Ask HN:  Inherited a Website...ideas on what can I do with it? - keltecp11
http://www.onlyforpetlovers.com/

======
JayNeely
1\. Create a clear next action on your front page. I'd bet you have a
significant bounce rate right now -- people arriving from a search engine or
linking site, and leaving within 5 seconds because they're not clear what the
site has to offer.

\--1a. I'd get more of the articles and forum posts above the fold. These are
potentially some of your best spots for getting click-throughs.

\--1b. Consolidate that massive top menu. Make more options part of the sub-
menus, or let some areas (polls, photos) just stand as content sections on the
main page.

\--1c. Remove or move that topmost nav bar to the footer. None of those links
are priorities; it's just taking up space.

2\. It doesn't look like you're currently using Google Analytics? You should
really add it, and get a sense of where your traffic is coming from.
Particularly where your search traffic is coming from.

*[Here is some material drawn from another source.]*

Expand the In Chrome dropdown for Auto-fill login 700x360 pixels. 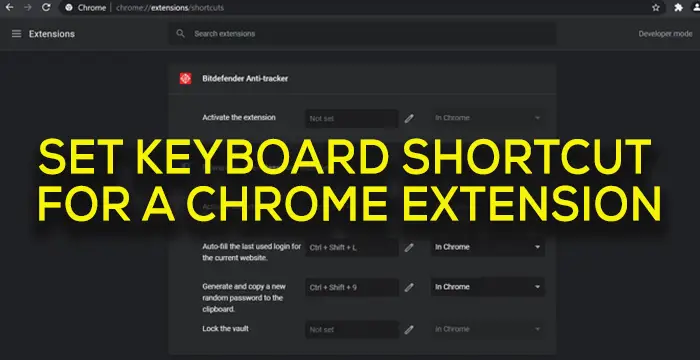pos(488,247)
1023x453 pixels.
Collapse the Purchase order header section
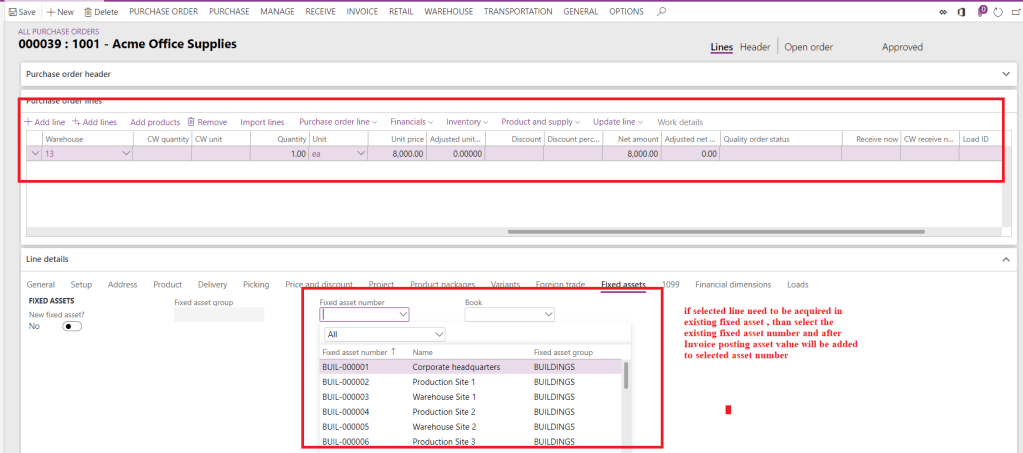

\--2a. Check which keywords you're getting traffic from that have a high(er)
bounce rate. This can be a good guide for new articles. You could also write
some code (or see if your CMS has a module/plugin to do this, Wordpress does)
to display a message based on the search terms used to enter the site, and
recommend some next pages.

3\. Style your AdSense ads to get a better click-through rate. ViperChill
recently posted a great case-study: <http://www.viperchill.com/adsense-
account-income/>

4\. Nuke your current forums. They're dead, and will take years to gain
momentum in their current forum. Use software that does a better job of
showing activity, and start small with _one_ (two or three at max) broad
section.

Don't take your tiny audience and make them look for conversations in 50
different rooms. Start with _one_ room for everyone to go into, and it will be
easier for newcomers to see conversations happening and join them. You can
create more specialized sub-forums later.

------
nlwhittemore
That's cool. Sounds insane, but I actually thing pet services and businesses
are totally under appreciated. People are crazy about and spend shitloads of
money on their pets, even in hard financial times, and there are very few real
entrepreneurs taking advantage of it.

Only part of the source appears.